Exercise description:
A single number is the whole answer: the count of lines in these entries that hold "heading".

*** Available data Section Begins ***

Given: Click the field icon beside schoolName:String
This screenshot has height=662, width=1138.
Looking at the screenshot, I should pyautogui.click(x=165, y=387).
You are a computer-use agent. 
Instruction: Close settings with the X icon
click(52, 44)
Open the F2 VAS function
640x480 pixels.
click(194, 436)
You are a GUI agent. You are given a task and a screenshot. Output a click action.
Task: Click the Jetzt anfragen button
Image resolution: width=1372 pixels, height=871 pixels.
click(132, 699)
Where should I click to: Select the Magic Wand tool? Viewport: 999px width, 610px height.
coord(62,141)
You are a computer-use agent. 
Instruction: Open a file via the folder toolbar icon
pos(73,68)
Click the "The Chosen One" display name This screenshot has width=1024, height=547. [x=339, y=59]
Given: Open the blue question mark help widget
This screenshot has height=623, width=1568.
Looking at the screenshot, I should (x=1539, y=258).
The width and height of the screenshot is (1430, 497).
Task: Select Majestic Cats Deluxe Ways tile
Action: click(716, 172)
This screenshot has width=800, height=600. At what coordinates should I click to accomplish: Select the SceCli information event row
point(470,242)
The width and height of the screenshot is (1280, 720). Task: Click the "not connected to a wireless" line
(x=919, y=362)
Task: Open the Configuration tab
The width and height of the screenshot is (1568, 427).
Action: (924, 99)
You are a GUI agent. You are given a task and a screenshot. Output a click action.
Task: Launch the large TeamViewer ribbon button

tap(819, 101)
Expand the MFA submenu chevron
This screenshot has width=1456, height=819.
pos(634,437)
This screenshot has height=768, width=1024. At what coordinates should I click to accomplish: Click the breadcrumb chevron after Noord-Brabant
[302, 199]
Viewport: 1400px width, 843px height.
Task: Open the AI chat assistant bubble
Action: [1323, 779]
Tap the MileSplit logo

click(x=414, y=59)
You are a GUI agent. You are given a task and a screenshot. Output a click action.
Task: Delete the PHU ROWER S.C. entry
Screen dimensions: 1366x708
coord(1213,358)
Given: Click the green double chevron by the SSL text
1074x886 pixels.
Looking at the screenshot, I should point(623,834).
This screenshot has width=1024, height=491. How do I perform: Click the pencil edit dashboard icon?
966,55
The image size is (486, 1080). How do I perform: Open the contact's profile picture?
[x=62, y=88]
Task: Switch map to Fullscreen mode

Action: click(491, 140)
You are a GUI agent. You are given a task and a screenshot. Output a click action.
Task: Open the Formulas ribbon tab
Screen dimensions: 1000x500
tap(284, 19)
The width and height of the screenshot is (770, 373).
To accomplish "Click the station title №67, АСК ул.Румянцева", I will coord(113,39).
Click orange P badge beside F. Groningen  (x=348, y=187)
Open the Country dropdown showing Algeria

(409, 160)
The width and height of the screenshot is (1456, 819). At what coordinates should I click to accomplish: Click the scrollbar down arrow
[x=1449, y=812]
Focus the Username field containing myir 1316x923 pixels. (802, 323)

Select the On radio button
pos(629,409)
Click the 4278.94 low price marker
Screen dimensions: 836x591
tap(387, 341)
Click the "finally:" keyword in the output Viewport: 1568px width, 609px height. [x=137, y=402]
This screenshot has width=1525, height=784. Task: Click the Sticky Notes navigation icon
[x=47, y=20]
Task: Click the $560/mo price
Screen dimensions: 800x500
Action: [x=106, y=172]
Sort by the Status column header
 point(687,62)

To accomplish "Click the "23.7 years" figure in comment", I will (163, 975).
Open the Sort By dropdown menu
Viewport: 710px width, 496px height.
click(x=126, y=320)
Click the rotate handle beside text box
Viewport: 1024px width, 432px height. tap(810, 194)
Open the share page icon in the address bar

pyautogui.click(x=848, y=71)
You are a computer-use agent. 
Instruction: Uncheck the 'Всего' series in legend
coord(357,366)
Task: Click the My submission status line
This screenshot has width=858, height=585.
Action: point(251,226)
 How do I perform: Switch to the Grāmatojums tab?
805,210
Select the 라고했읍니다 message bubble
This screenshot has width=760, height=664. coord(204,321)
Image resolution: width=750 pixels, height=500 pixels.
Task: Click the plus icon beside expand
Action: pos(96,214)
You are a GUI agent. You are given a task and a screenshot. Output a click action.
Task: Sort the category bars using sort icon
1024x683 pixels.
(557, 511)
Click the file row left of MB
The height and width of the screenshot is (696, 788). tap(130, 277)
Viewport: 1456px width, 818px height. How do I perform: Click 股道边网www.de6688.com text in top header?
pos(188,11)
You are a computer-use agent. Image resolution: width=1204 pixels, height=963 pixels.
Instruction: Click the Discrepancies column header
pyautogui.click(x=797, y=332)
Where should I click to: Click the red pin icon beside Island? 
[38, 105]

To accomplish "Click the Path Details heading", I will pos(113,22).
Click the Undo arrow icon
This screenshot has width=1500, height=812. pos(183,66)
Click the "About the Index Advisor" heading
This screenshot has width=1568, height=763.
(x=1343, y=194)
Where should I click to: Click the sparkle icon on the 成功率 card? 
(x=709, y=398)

*** Available data Section Ends ***

Answer section:
2